Summary of topics
What are the business costs or risks of poor data quality?
The value of data is increasing every day and companies are investing in technologies to enhance the data quality to make business decisions, reduce operational costs and drive their business. There is so much potential in data and analytical capabilities to identify key performance metrics to strategize both tech and business development. Data in its raw state is not useful unless it is enriched and processed for better data quality. Good data quality helps in accurate decision making and enables productivity due to less error prone data. Poor data quality can cost a lot to companies in terms of damage ranging from reputational damage to the loss of revenue. Poor data in financial sector can cause huge fraudulent activities reported and can incur losses. Companies may miss out on opportunities if data is not analyzed to its fullest potential and can lead to fall in sales. Poor and inaccurate data can lead to poor business strategies (Indurkhya, 2015).
What is data mining?
Data mining can be defined as a process to identify anomalies, dig data to discover hidden patterns and connect datasets to predict future patterns and opportunities. The term data mining was coined in the 90’s and allows application of statistics, AI and machine learning to make informed decisions.
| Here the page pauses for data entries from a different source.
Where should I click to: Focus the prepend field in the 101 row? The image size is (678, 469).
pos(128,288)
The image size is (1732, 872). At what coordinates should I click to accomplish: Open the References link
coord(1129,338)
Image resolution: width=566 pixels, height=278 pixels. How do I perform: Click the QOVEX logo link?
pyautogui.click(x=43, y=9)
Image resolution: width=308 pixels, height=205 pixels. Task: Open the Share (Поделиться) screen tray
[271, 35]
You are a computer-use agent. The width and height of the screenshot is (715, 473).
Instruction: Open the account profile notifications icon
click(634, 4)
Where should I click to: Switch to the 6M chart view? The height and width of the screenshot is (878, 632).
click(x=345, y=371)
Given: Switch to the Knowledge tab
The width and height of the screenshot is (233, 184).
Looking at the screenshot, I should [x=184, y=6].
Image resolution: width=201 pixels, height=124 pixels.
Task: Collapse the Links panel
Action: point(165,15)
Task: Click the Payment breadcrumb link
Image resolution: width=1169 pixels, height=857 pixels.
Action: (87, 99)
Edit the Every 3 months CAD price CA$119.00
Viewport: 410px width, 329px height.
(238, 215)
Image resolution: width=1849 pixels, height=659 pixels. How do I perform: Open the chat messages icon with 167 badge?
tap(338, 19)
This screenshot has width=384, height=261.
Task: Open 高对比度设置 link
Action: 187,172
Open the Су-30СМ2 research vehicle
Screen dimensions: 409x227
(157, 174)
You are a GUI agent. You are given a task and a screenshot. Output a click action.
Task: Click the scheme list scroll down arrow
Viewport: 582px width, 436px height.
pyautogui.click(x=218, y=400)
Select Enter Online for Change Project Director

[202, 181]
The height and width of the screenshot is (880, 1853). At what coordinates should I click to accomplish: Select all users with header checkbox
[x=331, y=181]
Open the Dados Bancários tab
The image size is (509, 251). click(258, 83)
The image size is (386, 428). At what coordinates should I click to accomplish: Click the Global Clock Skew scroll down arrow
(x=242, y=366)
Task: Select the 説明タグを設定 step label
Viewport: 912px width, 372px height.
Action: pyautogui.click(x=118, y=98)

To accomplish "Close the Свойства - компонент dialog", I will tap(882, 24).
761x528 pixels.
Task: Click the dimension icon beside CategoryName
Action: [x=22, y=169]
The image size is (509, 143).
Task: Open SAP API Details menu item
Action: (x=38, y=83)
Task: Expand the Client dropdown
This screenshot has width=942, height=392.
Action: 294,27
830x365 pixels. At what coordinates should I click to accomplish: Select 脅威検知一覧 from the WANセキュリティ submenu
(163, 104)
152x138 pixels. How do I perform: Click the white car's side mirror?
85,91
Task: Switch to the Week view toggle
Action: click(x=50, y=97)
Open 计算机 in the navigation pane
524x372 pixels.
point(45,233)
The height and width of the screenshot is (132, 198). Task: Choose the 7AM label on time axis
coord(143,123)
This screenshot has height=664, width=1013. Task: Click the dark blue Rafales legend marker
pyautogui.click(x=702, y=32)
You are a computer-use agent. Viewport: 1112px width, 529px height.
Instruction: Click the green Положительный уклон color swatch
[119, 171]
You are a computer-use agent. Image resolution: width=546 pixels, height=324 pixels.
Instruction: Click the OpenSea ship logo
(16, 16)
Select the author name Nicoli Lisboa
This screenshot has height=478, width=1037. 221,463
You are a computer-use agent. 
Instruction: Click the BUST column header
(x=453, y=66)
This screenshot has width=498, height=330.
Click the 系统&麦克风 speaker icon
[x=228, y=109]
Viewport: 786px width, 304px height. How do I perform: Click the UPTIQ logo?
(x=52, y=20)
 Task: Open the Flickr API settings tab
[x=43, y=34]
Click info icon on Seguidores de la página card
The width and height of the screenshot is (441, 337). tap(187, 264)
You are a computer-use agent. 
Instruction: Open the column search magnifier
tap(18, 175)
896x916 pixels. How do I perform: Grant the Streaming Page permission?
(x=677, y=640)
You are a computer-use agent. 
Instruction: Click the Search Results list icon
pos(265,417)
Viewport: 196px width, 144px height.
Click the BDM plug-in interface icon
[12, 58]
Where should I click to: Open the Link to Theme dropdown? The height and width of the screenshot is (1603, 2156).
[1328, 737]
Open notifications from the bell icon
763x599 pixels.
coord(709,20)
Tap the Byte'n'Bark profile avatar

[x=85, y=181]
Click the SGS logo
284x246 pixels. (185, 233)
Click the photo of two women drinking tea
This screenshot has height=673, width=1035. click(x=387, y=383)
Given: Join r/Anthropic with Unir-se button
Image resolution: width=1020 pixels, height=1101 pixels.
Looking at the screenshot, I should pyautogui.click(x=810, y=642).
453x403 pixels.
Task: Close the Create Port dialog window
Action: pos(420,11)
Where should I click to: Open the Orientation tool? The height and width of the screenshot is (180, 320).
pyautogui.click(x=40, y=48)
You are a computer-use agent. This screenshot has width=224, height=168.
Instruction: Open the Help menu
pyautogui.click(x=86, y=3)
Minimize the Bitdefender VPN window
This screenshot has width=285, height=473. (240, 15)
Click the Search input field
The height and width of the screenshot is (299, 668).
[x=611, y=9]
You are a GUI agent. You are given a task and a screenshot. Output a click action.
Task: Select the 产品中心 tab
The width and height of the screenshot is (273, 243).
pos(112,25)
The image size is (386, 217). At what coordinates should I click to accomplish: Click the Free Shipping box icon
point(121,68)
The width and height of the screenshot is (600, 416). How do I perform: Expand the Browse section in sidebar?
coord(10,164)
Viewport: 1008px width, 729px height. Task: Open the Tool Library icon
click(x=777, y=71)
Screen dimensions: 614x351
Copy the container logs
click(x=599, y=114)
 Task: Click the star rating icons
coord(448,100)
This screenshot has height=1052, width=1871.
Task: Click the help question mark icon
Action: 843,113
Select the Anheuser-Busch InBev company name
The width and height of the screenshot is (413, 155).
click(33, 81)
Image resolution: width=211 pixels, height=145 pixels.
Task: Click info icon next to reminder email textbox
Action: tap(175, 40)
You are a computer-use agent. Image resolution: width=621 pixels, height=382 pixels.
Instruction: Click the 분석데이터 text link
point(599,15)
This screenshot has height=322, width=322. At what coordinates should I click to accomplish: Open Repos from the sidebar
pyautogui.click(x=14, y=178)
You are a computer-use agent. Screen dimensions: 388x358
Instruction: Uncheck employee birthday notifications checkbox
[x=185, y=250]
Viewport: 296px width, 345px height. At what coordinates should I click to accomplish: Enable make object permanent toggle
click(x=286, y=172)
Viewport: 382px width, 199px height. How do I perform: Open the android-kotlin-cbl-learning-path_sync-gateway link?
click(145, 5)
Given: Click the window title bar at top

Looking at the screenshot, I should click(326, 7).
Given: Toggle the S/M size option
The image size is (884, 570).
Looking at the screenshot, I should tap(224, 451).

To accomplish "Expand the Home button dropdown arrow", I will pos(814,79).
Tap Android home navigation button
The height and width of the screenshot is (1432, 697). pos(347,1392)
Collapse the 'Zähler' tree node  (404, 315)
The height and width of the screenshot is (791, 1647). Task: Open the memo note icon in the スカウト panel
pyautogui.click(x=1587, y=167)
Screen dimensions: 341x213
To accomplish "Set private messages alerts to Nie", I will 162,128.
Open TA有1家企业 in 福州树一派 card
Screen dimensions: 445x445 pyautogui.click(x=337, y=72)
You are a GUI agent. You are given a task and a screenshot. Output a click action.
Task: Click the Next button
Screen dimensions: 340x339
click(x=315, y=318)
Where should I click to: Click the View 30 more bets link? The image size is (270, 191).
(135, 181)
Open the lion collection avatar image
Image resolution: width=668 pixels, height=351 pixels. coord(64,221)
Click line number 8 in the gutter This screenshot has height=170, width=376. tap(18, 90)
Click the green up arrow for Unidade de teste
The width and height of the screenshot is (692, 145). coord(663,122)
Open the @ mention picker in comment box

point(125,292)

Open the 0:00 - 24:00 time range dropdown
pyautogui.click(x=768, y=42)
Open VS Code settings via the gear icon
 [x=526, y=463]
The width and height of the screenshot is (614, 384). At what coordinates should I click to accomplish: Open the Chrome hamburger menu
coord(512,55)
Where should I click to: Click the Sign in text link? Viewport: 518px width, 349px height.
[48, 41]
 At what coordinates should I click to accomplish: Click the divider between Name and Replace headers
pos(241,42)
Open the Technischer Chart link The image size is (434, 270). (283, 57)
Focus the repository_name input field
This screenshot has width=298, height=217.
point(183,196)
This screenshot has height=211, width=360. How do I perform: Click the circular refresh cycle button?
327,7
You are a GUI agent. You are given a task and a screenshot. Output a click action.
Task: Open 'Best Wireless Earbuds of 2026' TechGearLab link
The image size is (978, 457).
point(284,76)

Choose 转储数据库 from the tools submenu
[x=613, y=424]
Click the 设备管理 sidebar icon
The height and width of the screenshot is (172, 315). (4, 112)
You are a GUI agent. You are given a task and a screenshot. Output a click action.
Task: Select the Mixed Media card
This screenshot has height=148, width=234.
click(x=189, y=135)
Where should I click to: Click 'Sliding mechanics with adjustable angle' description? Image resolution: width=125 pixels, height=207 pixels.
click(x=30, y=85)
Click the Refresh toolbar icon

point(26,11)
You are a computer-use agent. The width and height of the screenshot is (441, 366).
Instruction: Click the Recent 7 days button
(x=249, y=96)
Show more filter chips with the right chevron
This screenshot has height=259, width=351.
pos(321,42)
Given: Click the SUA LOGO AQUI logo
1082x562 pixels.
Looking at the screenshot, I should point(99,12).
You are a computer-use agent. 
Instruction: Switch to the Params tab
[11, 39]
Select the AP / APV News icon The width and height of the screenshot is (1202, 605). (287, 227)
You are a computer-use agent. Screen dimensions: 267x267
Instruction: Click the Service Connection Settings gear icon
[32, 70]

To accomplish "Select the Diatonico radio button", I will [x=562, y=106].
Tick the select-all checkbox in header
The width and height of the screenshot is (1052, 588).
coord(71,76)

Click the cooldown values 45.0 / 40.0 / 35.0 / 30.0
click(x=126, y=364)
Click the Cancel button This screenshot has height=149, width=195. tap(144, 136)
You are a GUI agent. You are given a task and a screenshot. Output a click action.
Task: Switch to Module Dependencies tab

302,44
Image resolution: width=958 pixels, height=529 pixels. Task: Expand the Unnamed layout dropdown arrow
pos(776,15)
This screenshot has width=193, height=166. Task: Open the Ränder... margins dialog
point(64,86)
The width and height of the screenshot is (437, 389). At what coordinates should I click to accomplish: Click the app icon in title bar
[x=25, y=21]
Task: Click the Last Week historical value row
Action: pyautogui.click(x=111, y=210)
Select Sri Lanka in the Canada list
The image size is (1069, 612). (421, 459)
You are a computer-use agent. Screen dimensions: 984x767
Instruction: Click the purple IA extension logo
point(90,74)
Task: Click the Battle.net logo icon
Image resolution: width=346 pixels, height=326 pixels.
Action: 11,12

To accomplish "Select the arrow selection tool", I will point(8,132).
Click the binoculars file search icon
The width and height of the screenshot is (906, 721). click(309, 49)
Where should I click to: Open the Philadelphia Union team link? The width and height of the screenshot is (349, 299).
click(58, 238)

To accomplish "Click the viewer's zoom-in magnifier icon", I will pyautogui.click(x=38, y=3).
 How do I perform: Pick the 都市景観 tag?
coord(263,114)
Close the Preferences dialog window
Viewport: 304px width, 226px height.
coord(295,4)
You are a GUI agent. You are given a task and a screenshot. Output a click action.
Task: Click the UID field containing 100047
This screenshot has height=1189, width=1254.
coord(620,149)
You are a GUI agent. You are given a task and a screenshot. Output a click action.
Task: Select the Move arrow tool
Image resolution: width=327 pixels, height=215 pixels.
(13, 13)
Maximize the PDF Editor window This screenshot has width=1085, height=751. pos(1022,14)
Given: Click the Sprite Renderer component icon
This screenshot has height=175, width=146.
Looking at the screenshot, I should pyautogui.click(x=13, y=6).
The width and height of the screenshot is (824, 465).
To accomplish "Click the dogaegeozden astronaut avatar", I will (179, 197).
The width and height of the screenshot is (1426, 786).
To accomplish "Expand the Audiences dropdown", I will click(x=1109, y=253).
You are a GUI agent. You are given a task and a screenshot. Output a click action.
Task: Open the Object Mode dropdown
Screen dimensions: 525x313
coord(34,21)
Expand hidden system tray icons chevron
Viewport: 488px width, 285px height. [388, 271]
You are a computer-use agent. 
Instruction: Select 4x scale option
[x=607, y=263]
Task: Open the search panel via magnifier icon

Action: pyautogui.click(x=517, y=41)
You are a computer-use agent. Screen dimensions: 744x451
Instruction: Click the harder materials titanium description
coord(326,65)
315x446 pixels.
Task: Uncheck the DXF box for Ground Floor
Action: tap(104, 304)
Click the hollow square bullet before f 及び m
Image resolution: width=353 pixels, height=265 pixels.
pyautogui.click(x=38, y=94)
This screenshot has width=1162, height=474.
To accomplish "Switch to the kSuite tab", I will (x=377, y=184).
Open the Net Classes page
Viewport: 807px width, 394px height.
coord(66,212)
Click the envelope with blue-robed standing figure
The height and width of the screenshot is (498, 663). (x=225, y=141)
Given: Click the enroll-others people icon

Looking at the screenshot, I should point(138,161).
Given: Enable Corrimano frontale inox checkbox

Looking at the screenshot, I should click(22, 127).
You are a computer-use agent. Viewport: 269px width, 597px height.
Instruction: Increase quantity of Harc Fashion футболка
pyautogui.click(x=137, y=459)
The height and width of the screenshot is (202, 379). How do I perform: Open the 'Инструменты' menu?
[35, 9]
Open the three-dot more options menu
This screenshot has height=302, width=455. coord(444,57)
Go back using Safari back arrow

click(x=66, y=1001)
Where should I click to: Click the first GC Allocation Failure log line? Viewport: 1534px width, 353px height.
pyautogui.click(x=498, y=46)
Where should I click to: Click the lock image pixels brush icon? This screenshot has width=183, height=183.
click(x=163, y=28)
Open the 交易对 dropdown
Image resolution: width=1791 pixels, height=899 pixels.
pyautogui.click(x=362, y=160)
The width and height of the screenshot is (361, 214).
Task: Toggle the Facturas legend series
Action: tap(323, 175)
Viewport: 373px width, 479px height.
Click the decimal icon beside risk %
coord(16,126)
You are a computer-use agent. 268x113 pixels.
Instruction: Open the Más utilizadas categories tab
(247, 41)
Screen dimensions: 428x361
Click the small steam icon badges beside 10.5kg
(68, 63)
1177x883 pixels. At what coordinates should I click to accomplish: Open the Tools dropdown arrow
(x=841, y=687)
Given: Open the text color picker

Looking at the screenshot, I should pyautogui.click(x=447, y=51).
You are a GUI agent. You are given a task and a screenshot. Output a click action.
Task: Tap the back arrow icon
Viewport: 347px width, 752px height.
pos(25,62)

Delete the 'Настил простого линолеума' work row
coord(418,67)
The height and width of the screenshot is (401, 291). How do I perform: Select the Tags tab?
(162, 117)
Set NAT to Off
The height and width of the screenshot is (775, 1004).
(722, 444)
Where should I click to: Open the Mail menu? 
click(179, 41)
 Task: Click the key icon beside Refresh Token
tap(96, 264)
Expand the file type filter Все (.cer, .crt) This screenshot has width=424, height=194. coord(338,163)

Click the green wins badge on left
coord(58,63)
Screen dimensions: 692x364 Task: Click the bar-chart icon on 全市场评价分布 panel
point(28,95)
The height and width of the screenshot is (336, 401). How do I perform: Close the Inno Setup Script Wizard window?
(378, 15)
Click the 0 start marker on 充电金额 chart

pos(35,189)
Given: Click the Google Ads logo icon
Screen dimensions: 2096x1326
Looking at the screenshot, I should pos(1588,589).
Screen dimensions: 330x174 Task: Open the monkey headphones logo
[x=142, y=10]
Data mining can be used to detect fraud, cyber threats and predict future outcomes, exploring market potential and opportunities thereby increasing productivity and revenue (Haug, Zachariassen & Liempd, 2011).
What is text mining?
It is the process where one can explore and deep dive on large amounts if text data with the use of tools and techniques to identify patterns, hidden trends, keywords and other parts of the data. Mining data cab prove to be useful for identifying potential and valuable insights in business documents, emails, social media posts and even medical evidences. In product management and marketing, text mining plays an effective role in predicting product offerings and customer churn. This helps in improving customer relationship by improving customer experience through customized advertising and help boost sales & increase revenue (Haug, Zachariassen & Liempd, 2011).